(Collected data entries)
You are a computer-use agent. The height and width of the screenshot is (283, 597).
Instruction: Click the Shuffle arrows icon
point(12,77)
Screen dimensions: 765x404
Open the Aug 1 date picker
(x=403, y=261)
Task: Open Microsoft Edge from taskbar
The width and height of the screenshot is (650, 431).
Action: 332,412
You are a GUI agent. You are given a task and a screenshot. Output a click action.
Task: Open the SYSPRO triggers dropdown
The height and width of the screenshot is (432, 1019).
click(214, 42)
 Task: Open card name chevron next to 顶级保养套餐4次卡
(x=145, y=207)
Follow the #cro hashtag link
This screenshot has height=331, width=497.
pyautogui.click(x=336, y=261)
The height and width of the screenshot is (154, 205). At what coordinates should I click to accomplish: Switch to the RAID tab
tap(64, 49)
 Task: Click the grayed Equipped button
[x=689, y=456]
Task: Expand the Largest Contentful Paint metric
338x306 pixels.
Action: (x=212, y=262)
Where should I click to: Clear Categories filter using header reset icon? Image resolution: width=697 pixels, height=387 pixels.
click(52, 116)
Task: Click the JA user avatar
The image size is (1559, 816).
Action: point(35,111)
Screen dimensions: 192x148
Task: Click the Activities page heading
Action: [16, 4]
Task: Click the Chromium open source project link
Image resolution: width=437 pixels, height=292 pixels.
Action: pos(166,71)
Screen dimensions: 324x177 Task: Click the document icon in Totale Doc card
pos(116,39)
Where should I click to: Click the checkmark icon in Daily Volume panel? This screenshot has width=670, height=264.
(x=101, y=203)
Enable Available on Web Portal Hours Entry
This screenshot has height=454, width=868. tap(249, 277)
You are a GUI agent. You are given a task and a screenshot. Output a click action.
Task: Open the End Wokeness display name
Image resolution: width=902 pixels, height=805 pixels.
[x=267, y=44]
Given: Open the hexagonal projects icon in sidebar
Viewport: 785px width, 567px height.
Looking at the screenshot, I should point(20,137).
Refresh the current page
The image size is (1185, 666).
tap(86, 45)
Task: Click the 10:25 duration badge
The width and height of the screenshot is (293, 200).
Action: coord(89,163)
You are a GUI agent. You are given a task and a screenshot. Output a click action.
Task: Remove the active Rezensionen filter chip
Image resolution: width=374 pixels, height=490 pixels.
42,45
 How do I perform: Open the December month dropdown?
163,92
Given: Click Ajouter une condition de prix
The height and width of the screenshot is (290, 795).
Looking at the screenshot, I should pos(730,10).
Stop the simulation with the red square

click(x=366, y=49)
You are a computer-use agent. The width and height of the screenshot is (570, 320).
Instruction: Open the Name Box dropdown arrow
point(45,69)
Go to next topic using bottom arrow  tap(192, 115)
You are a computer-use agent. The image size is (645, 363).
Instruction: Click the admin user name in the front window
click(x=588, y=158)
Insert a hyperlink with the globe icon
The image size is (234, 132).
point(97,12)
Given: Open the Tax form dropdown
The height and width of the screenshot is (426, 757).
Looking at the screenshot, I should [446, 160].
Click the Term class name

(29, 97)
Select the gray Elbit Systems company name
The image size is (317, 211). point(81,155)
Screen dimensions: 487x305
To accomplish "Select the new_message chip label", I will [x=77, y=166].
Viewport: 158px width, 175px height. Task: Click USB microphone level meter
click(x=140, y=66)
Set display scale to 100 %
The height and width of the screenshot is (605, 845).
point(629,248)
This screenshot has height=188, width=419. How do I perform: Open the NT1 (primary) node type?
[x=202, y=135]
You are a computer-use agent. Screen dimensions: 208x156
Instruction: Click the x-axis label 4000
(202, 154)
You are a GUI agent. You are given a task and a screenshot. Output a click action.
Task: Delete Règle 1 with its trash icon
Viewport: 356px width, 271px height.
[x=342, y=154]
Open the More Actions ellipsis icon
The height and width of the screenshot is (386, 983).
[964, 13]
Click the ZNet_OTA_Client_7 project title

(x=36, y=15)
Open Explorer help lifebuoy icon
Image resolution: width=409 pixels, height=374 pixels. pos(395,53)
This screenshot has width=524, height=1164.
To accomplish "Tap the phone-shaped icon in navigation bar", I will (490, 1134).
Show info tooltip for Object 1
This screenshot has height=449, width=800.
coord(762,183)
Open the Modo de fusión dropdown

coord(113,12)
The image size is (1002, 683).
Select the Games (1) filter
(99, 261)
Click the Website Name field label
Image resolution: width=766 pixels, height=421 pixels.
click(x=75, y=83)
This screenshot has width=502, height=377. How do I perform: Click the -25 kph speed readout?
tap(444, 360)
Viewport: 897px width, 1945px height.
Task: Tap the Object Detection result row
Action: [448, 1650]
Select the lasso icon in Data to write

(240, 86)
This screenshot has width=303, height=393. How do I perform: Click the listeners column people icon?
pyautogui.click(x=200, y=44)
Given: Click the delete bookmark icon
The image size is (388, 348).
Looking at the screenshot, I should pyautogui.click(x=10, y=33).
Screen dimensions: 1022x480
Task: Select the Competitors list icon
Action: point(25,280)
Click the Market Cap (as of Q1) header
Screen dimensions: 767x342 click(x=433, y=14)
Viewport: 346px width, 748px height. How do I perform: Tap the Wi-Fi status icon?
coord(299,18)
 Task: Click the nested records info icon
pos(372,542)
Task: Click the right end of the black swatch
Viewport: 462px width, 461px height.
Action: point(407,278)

Your goal -> In the data above, which lines lie between the line with "Where should I click to: Clear" and the line with "Given: Open the Tax form dropdown", inclusive? Print those lines exactly and nothing else.

Exercise solution ->
Where should I click to: Clear Categories filter using header reset icon? Image resolution: width=697 pixels, height=387 pixels.
click(52, 116)
Task: Click the JA user avatar
The image size is (1559, 816).
Action: point(35,111)
Screen dimensions: 192x148
Task: Click the Activities page heading
Action: [16, 4]
Task: Click the Chromium open source project link
Image resolution: width=437 pixels, height=292 pixels.
Action: pos(166,71)
Screen dimensions: 324x177 Task: Click the document icon in Totale Doc card
pos(116,39)
Where should I click to: Click the checkmark icon in Daily Volume panel? This screenshot has width=670, height=264.
(x=101, y=203)
Enable Available on Web Portal Hours Entry
This screenshot has height=454, width=868. tap(249, 277)
You are a GUI agent. You are given a task and a screenshot. Output a click action.
Task: Open the End Wokeness display name
Image resolution: width=902 pixels, height=805 pixels.
[x=267, y=44]
Given: Open the hexagonal projects icon in sidebar
Viewport: 785px width, 567px height.
Looking at the screenshot, I should point(20,137).
Refresh the current page
The image size is (1185, 666).
tap(86, 45)
Task: Click the 10:25 duration badge
The width and height of the screenshot is (293, 200).
Action: coord(89,163)
You are a GUI agent. You are given a task and a screenshot. Output a click action.
Task: Remove the active Rezensionen filter chip
Image resolution: width=374 pixels, height=490 pixels.
42,45
 How do I perform: Open the December month dropdown?
163,92
Given: Click Ajouter une condition de prix
The height and width of the screenshot is (290, 795).
Looking at the screenshot, I should pos(730,10).
Stop the simulation with the red square

click(x=366, y=49)
You are a computer-use agent. The width and height of the screenshot is (570, 320).
Instruction: Open the Name Box dropdown arrow
point(45,69)
Go to next topic using bottom arrow  tap(192, 115)
You are a computer-use agent. The image size is (645, 363).
Instruction: Click the admin user name in the front window
click(x=588, y=158)
Insert a hyperlink with the globe icon
The image size is (234, 132).
point(97,12)
Given: Open the Tax form dropdown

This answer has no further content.